Characterization of the P4 promoter region of the human insulin‐like growth factor II gene

The human insulin‐like growth factor II (IGF‐II) gene contains four promoters (P1, P2, P3 and P4). In order to determine the mechanism by which the P4 promoter is controlled, the human IGF‐II P4 promoter was analyzed in cell lines. DNA sequence analysis of the human IGF‐II P4 promoter gene showed that the P4 promoter region contains a TATA‐like sequence and several G + C rich regions which are essential for transcription. Analysis of the transcription initiation site by S1 nuclease mapping revealed two transcription start sites; both are located immediately behind TATA‐like sequence. To determine the location of sites that may be important for the function of the human IGF‐II P4 promoter, we constructed chimeric genes of the human IGF‐II P4 promoter fused to the coding region for chloramphenicol acetyltransferase (CAT).

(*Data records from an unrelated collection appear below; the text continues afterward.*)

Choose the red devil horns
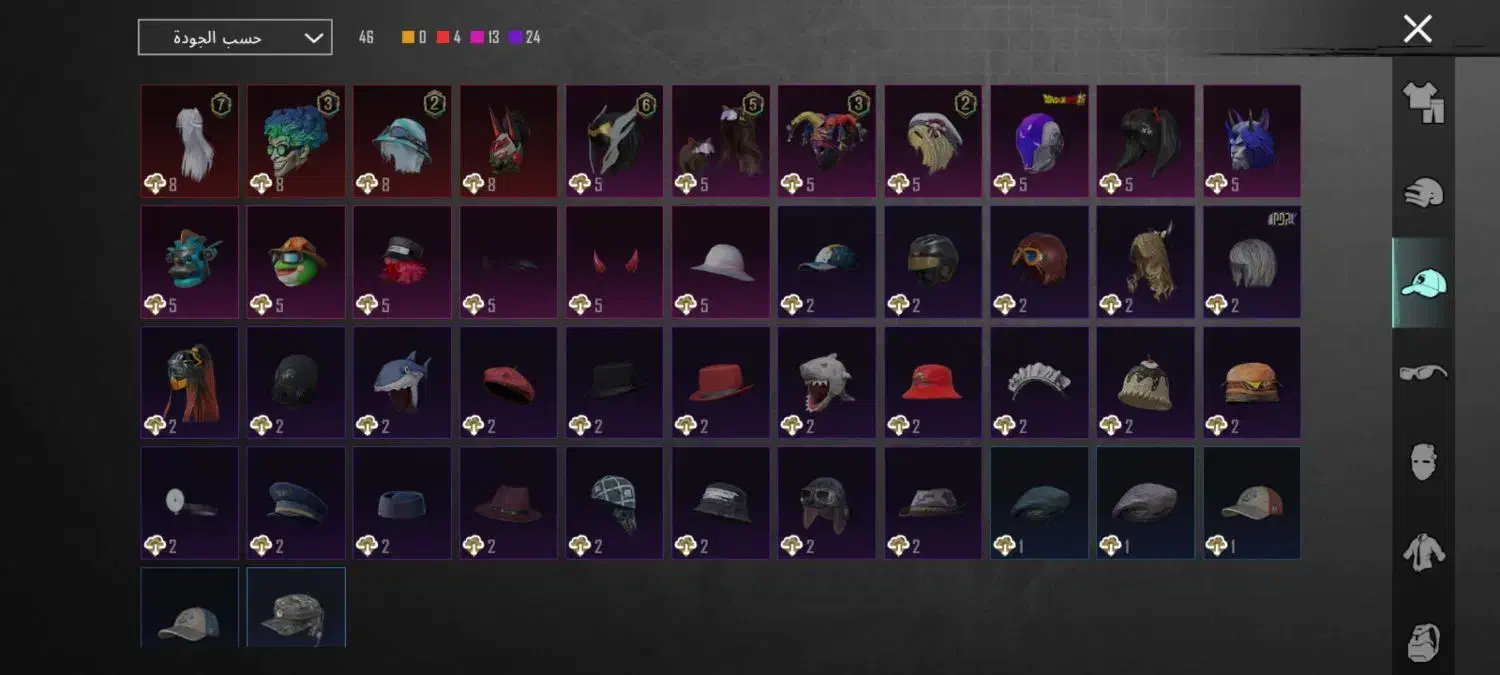Viewport: 1500px width, 675px height. (614, 262)
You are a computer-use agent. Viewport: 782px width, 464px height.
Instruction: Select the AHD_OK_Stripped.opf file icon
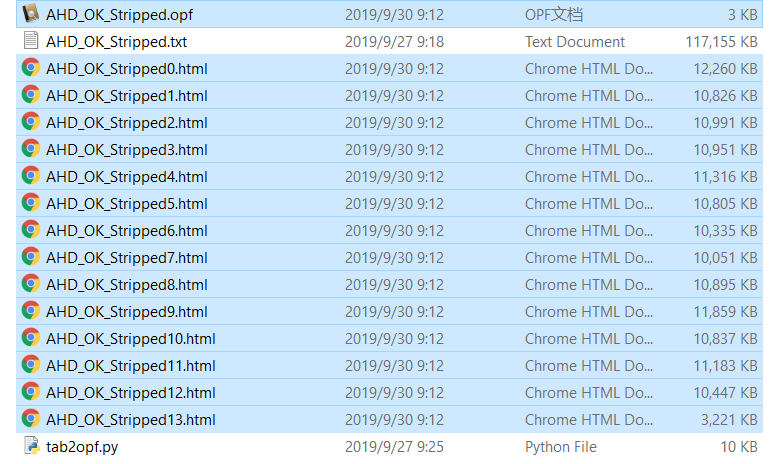click(30, 13)
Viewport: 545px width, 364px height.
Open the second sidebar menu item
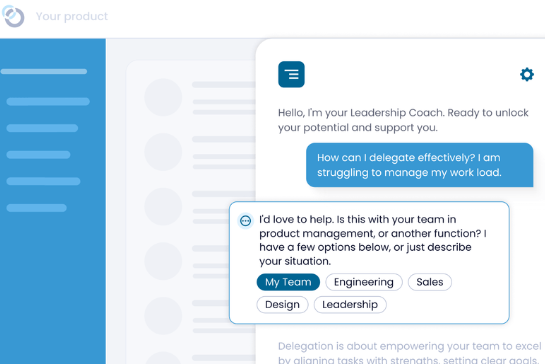click(x=42, y=128)
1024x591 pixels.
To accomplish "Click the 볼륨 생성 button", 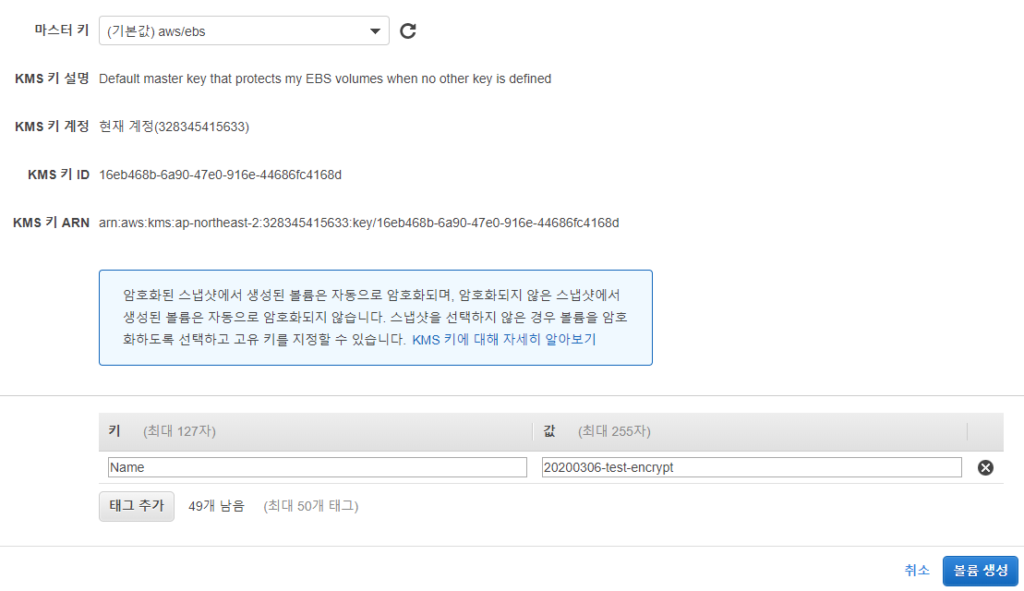I will point(980,570).
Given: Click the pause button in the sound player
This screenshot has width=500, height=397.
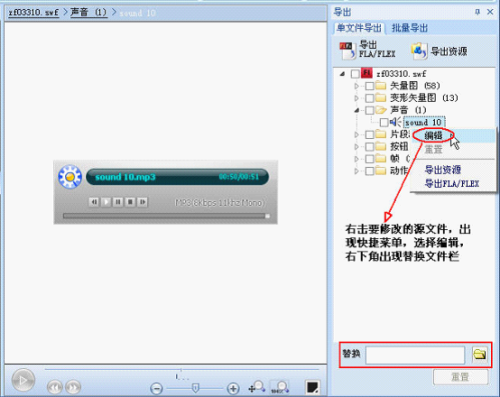Looking at the screenshot, I should coord(118,202).
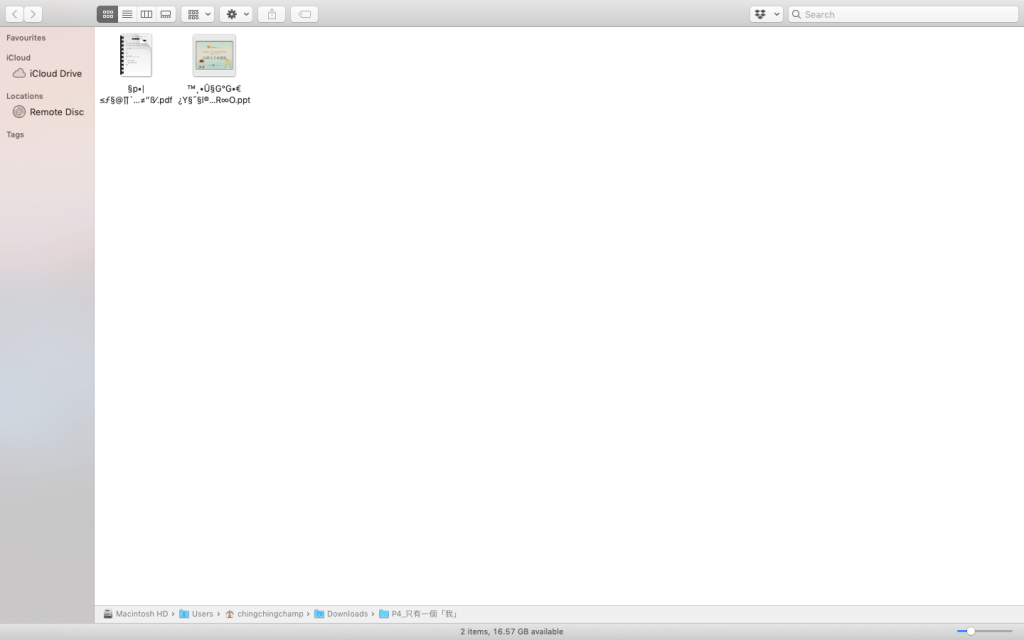Open the group-by items dropdown
Image resolution: width=1024 pixels, height=640 pixels.
point(197,14)
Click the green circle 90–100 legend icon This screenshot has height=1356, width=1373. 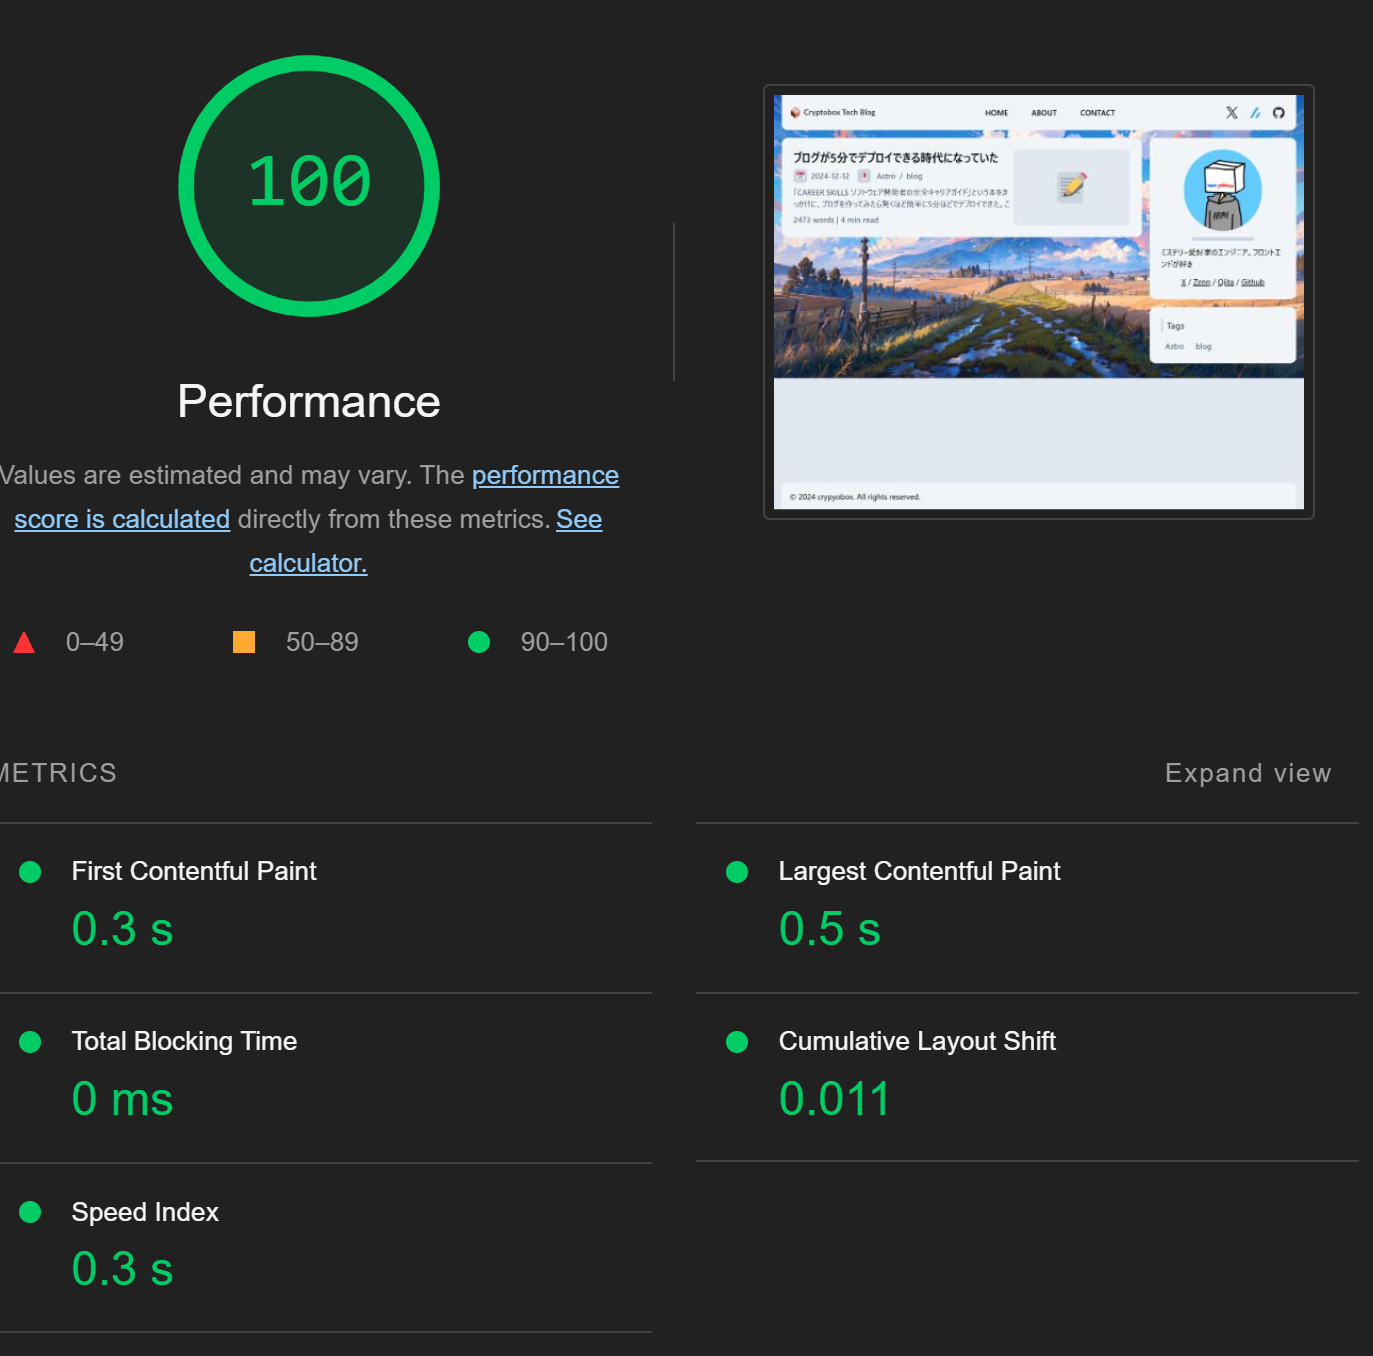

These constructs were transfected into HepG2, PLC/PRF/5, G401 and A549 cells, and were examined for CAT activity. All transfected cells showed a similar profile of CAT activity. Sequences responsible for putative enhancer and silencer regions were identified and the 5' flanking sequences of the human IGF‐II P4 promoter contain negative regulatory regions (−213 to −174). The 53‐base pair fragment located between 111 and 59 base pairs upstream of the start site contains positive regulatory activity. Gel mobility shift assay showed that Spl and another proteins might be involved in positive regulation of the human IGF‐II P4 promoter.